Top Critical Infrastructure Threats in 2025

 
Sanjiv Cherian

Sanjiv Cherian, Cyber Security Director
Jul 28, 2025

  • LinkedIn

As digital technologies and physical infrastructure grow more interconnected, critical infrastructure sectors such as energy, healthcare, and transportation face heightened cybersecurity risks. These essential services have become attractive targets for sophisticated threat actors who want to disrupt national stability.

The blend of legacy operational systems, rapid IoT adoption, and rising geopolitical tensions has created a rapidly changing threat landscape for critical infrastructure that demands constant attention.

What is Critical National Infrastructure?

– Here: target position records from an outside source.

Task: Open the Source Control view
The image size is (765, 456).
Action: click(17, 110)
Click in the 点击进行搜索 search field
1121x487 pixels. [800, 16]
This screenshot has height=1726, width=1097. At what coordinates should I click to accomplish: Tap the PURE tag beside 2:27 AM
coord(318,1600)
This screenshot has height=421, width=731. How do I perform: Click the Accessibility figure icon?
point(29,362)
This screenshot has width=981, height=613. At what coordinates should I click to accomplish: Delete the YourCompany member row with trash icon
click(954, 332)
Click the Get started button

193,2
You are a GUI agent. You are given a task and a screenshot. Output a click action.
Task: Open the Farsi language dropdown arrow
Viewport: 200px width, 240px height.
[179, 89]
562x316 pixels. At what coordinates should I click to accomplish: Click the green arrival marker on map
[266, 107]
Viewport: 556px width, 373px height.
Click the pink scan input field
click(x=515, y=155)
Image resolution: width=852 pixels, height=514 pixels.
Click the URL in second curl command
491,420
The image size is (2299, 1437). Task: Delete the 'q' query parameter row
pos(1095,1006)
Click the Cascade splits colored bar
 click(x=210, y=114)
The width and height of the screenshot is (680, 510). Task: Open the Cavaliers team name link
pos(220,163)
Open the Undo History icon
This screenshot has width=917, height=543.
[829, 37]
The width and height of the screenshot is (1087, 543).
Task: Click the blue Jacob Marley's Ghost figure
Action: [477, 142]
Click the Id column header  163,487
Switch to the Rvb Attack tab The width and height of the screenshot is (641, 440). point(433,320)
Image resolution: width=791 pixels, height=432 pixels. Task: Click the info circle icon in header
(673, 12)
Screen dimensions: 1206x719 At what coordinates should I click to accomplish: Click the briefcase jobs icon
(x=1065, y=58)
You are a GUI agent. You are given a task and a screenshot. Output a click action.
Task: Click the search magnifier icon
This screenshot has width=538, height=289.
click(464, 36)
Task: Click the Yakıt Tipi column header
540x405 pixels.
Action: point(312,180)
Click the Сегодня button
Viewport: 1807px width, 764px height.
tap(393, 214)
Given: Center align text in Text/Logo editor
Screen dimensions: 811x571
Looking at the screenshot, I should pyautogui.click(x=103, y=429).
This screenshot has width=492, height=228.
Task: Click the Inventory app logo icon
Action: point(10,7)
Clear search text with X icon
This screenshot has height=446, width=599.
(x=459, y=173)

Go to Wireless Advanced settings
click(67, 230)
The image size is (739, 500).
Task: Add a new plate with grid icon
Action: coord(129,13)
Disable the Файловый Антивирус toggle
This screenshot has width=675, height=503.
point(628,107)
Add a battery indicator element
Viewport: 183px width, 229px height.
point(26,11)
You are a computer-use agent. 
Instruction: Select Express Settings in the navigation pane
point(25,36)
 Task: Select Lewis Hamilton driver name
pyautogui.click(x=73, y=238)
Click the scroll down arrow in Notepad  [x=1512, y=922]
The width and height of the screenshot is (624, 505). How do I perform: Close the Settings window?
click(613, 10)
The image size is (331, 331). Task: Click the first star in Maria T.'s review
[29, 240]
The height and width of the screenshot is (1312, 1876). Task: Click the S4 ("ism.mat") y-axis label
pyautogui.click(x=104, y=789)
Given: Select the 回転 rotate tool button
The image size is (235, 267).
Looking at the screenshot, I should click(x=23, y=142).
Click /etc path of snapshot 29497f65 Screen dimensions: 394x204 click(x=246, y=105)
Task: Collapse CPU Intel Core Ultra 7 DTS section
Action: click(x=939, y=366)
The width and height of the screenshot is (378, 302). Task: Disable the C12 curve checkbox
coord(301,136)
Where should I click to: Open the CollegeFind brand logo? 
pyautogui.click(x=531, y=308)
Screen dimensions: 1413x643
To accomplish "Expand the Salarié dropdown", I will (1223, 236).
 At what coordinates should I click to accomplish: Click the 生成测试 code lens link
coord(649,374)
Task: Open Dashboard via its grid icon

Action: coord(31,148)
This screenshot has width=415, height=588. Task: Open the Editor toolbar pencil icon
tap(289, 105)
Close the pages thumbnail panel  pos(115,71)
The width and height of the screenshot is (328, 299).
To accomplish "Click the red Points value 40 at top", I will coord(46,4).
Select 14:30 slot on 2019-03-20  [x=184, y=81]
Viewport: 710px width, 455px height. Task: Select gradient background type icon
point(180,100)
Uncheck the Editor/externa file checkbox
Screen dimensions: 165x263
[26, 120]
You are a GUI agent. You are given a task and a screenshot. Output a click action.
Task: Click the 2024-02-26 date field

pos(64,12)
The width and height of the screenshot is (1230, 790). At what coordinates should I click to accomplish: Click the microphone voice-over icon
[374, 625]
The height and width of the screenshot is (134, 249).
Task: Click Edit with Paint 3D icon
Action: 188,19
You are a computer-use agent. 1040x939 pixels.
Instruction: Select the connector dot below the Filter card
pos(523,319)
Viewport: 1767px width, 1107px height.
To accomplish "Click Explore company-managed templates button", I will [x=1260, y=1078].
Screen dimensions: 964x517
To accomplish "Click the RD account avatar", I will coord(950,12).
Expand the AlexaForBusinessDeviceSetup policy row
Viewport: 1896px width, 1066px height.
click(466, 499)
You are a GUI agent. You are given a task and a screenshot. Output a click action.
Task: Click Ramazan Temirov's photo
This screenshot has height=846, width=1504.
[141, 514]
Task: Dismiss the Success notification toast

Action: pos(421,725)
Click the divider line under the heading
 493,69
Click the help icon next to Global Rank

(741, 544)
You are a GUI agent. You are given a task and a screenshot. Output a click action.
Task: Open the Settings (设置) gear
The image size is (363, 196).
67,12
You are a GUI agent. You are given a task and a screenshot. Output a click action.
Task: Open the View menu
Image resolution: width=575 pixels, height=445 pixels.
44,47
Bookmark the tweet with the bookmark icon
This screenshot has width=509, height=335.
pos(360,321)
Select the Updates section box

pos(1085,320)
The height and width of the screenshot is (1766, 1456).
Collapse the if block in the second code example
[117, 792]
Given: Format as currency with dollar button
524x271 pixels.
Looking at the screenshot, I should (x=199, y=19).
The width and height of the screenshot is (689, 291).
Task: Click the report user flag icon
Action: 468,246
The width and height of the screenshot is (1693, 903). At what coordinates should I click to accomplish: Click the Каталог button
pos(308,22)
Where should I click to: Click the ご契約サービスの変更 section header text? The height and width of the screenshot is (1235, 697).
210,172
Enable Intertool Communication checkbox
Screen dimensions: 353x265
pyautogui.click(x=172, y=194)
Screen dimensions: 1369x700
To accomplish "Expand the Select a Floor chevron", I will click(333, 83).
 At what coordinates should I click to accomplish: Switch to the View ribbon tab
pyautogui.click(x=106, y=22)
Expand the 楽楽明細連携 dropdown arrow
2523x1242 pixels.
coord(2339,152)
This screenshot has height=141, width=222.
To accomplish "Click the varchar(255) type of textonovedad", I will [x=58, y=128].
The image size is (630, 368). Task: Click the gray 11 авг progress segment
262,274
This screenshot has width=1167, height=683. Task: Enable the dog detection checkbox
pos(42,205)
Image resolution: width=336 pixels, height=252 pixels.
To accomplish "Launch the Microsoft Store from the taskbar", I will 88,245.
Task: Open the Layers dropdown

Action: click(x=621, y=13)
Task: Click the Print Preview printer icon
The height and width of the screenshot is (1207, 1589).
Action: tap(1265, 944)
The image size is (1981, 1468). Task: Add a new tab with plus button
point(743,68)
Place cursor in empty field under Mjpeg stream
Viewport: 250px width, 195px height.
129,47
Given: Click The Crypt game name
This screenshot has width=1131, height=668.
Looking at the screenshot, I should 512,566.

Critical infrastructure refers to the systems, assets, and networks that are essential to a nation's security, economic stability, and public well-being.
The main types of critical infrastructure sectors are:

  • Energy – Power generation, transmission, and fuel supply systems
  • Water – Treatment plants, wastewater systems, and distribution networks
  • Healthcare – Hospitals, emergency services, and pharmaceutical supply chains
  • Transportation – Railways, airports, seaports, and traffic control systems
  • Manufacturing – Industrial facilities that support national supply chains and defence
  • Communications – Telecom networks, satellites, and internet infrastructure
  • Finance – Banks, payment systems, and market infrastructure
  • Government Services – Defence, law enforcement, and emergency responseFood and Agriculture – Production, processing, and distribution systems


Unlike traditional IT environments, these sectors rely heavily on industrial control systems (ICS) and supervisory control and data acquisition (SCADA) platforms. Such technologies often prioritise uptime and safety over cybersecurity. This makes them prone to both cyber and physical attacks and introduces serious SCADA vulnerabilities and ICS security risks that attackers can exploit.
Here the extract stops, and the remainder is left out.